**Word and element location data**
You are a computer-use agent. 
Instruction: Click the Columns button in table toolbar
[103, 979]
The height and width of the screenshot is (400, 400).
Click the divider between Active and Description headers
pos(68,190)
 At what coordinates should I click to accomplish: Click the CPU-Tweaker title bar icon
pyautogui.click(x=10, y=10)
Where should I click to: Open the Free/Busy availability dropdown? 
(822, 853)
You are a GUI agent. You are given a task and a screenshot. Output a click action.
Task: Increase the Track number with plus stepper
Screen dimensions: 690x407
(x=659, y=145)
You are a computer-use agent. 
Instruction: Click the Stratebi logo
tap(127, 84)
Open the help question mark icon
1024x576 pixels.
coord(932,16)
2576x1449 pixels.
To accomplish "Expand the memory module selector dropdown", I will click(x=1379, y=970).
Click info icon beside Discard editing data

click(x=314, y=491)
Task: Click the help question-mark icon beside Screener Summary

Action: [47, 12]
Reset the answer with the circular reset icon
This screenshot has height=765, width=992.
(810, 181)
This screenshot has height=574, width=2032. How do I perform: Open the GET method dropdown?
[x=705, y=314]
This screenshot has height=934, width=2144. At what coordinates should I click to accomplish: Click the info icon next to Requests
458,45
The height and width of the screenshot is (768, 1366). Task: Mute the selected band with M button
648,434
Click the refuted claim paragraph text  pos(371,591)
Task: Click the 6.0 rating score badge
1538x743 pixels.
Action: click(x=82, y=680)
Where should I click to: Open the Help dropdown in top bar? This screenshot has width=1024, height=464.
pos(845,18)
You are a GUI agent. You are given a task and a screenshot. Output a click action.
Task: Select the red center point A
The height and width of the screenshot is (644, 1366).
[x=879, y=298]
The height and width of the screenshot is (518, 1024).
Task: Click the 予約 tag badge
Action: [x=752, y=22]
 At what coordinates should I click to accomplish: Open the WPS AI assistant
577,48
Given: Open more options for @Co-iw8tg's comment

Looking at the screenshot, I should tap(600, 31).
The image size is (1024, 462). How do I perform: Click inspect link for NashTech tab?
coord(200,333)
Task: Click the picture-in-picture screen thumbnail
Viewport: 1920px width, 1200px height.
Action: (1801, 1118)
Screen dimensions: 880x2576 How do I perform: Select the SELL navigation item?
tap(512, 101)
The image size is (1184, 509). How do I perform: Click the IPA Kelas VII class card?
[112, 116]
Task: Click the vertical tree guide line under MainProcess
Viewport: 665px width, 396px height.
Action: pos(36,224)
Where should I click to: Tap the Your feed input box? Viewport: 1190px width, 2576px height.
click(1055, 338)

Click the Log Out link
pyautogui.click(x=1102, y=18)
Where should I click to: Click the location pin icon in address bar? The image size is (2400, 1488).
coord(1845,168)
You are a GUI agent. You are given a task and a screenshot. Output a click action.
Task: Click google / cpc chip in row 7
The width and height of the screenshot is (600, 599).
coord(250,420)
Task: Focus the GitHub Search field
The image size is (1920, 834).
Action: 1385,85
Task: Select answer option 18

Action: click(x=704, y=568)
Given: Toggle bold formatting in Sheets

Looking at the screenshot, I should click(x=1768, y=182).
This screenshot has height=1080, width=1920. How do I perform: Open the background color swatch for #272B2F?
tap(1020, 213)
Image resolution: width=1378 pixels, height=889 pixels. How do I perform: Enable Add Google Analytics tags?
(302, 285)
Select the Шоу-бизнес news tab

**Objective**
Please find each line in the material above that contains the string "link" and copy those lines out. Case counts.

**Written reply**
The image size is (1024, 462). How do I perform: Click inspect link for NashTech tab?
Click the Log Out link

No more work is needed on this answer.